ACTION ITEM: All of the entries below are to be copied without any alteration.

[Dataset entries]
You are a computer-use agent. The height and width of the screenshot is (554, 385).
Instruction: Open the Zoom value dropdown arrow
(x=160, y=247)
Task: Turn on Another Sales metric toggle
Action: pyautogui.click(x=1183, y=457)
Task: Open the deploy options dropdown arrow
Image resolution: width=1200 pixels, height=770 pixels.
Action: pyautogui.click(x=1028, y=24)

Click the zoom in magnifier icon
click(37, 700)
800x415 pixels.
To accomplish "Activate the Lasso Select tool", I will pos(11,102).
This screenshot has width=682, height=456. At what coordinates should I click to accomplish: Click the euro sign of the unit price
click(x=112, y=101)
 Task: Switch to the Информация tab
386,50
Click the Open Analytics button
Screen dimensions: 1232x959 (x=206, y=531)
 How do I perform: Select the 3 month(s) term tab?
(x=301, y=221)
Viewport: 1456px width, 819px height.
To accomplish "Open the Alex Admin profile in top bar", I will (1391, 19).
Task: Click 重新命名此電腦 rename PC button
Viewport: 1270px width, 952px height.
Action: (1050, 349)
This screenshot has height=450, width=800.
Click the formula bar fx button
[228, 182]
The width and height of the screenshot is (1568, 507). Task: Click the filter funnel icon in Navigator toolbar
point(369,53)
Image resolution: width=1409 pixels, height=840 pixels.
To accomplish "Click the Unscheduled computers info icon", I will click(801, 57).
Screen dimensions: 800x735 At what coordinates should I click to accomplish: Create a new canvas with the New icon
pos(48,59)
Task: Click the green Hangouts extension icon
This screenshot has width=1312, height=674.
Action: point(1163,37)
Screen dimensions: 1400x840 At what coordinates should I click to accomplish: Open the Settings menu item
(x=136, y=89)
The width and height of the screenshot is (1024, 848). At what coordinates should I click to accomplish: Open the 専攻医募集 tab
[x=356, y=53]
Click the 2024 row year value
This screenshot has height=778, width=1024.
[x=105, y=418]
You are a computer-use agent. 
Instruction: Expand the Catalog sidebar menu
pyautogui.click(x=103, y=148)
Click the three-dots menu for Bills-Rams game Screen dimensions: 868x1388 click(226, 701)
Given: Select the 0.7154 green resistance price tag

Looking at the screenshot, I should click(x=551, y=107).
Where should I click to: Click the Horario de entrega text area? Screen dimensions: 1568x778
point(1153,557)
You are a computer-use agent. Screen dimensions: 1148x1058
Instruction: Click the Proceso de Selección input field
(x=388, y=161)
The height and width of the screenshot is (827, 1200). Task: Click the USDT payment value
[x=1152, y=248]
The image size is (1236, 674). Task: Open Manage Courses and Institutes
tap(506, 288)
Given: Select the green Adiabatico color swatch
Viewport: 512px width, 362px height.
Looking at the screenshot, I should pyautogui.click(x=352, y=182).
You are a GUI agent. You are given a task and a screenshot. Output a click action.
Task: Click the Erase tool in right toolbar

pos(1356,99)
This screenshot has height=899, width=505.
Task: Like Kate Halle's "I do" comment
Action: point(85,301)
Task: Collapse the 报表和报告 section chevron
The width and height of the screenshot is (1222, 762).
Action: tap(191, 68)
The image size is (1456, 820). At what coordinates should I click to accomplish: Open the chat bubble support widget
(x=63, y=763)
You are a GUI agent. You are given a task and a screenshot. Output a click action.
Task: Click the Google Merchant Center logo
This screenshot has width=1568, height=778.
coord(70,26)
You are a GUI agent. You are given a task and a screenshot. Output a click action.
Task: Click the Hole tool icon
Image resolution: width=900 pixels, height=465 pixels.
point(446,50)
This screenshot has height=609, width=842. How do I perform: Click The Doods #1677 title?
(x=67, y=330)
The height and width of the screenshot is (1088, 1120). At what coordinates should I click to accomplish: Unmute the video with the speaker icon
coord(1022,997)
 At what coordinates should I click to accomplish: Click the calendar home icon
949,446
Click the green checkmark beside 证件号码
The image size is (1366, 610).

RESPONSE TO THIS TASK:
You are a computer-use agent. The height and width of the screenshot is (554, 385).
Instruction: Open the Zoom value dropdown arrow
(x=160, y=247)
Task: Turn on Another Sales metric toggle
Action: pyautogui.click(x=1183, y=457)
Task: Open the deploy options dropdown arrow
Image resolution: width=1200 pixels, height=770 pixels.
Action: pyautogui.click(x=1028, y=24)

Click the zoom in magnifier icon
click(37, 700)
800x415 pixels.
To accomplish "Activate the Lasso Select tool", I will pos(11,102).
This screenshot has width=682, height=456. At what coordinates should I click to accomplish: Click the euro sign of the unit price
click(x=112, y=101)
 Task: Switch to the Информация tab
386,50
Click the Open Analytics button
Screen dimensions: 1232x959 (x=206, y=531)
 How do I perform: Select the 3 month(s) term tab?
(x=301, y=221)
Viewport: 1456px width, 819px height.
To accomplish "Open the Alex Admin profile in top bar", I will (1391, 19).
Task: Click 重新命名此電腦 rename PC button
Viewport: 1270px width, 952px height.
Action: (1050, 349)
This screenshot has height=450, width=800.
Click the formula bar fx button
[228, 182]
The width and height of the screenshot is (1568, 507). Task: Click the filter funnel icon in Navigator toolbar
point(369,53)
Image resolution: width=1409 pixels, height=840 pixels.
To accomplish "Click the Unscheduled computers info icon", I will click(801, 57).
Screen dimensions: 800x735 At what coordinates should I click to accomplish: Create a new canvas with the New icon
pos(48,59)
Task: Click the green Hangouts extension icon
This screenshot has width=1312, height=674.
Action: point(1163,37)
Screen dimensions: 1400x840 At what coordinates should I click to accomplish: Open the Settings menu item
(x=136, y=89)
The width and height of the screenshot is (1024, 848). At what coordinates should I click to accomplish: Open the 専攻医募集 tab
[x=356, y=53]
Click the 2024 row year value
This screenshot has height=778, width=1024.
[x=105, y=418]
You are a computer-use agent. 
Instruction: Expand the Catalog sidebar menu
pyautogui.click(x=103, y=148)
Click the three-dots menu for Bills-Rams game Screen dimensions: 868x1388 click(226, 701)
Given: Select the 0.7154 green resistance price tag

Looking at the screenshot, I should click(x=551, y=107).
Where should I click to: Click the Horario de entrega text area? Screen dimensions: 1568x778
point(1153,557)
You are a computer-use agent. Screen dimensions: 1148x1058
Instruction: Click the Proceso de Selección input field
(x=388, y=161)
The height and width of the screenshot is (827, 1200). Task: Click the USDT payment value
[x=1152, y=248]
The image size is (1236, 674). Task: Open Manage Courses and Institutes
tap(506, 288)
Given: Select the green Adiabatico color swatch
Viewport: 512px width, 362px height.
Looking at the screenshot, I should pyautogui.click(x=352, y=182).
You are a GUI agent. You are given a task and a screenshot. Output a click action.
Task: Click the Erase tool in right toolbar

pos(1356,99)
This screenshot has height=899, width=505.
Task: Like Kate Halle's "I do" comment
Action: point(85,301)
Task: Collapse the 报表和报告 section chevron
The width and height of the screenshot is (1222, 762).
Action: tap(191, 68)
The image size is (1456, 820). At what coordinates should I click to accomplish: Open the chat bubble support widget
(x=63, y=763)
You are a GUI agent. You are given a task and a screenshot. Output a click action.
Task: Click the Google Merchant Center logo
This screenshot has width=1568, height=778.
coord(70,26)
You are a GUI agent. You are given a task and a screenshot. Output a click action.
Task: Click the Hole tool icon
Image resolution: width=900 pixels, height=465 pixels.
point(446,50)
This screenshot has height=609, width=842. How do I perform: Click The Doods #1677 title?
(x=67, y=330)
The height and width of the screenshot is (1088, 1120). At what coordinates should I click to accomplish: Unmute the video with the speaker icon
coord(1022,997)
 At what coordinates should I click to accomplish: Click the calendar home icon
949,446
Click the green checkmark beside 证件号码
The image size is (1366, 610).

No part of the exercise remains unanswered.